[DATA UNDER STUDY — start]

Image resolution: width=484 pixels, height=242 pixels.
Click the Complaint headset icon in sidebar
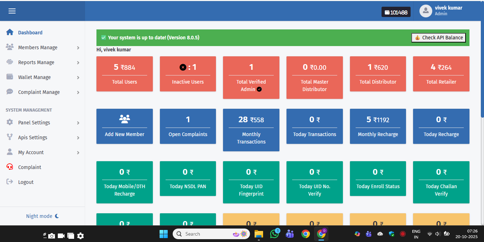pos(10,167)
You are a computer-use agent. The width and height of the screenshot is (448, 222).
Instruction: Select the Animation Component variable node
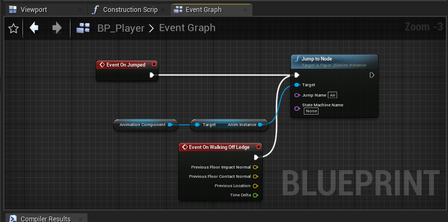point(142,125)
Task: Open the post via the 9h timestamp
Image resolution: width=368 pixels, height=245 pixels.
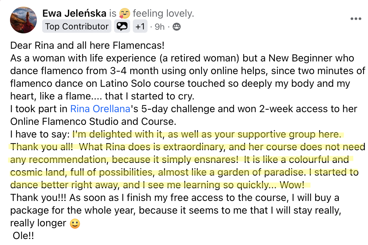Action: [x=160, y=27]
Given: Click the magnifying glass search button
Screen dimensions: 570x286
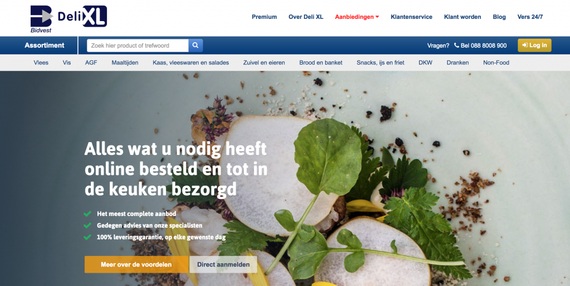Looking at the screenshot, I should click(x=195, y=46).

[DATA UNDER STUDY — finish]

* _YOUR ASSIGNMENT_: Set down nothing but the lines from the one containing "Task: Open the post via the 9h timestamp" to the final line above, both included, with every picture left out.

* _SOLUTION TO THIS PROBLEM_:
Task: Open the post via the 9h timestamp
Image resolution: width=368 pixels, height=245 pixels.
Action: [x=160, y=27]
Given: Click the magnifying glass search button
Screen dimensions: 570x286
Looking at the screenshot, I should click(x=195, y=46).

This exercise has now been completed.